● Dataset
*** Block opens ***
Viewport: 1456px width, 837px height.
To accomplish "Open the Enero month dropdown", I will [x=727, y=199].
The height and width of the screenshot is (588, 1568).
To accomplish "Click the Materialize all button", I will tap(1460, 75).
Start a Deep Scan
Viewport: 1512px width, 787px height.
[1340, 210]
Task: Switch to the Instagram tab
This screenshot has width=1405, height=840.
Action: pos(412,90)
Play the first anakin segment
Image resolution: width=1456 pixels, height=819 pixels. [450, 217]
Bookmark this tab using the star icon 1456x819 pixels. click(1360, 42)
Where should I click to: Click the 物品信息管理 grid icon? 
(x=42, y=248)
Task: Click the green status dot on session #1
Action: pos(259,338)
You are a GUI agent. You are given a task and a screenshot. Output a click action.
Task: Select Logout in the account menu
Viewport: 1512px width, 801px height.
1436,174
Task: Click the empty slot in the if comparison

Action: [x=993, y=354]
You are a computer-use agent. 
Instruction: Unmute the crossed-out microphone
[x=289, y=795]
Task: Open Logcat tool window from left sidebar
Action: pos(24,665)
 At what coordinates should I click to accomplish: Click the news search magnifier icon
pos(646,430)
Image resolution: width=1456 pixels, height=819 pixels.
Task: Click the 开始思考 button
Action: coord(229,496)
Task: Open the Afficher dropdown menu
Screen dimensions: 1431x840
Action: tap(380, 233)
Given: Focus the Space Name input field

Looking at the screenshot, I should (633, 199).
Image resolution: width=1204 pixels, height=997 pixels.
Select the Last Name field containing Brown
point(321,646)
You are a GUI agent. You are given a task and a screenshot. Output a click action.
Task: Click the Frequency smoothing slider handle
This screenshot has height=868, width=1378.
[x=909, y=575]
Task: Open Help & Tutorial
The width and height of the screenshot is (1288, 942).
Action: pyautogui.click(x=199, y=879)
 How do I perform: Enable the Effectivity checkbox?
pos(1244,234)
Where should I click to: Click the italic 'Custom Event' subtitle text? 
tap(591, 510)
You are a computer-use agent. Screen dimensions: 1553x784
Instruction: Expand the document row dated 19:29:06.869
*** Block closes ***
● Problem description
Please copy each line from the material above in which the string "menu" appears.

● Final answer
Task: Select Logout in the account menu
Task: Open the Afficher dropdown menu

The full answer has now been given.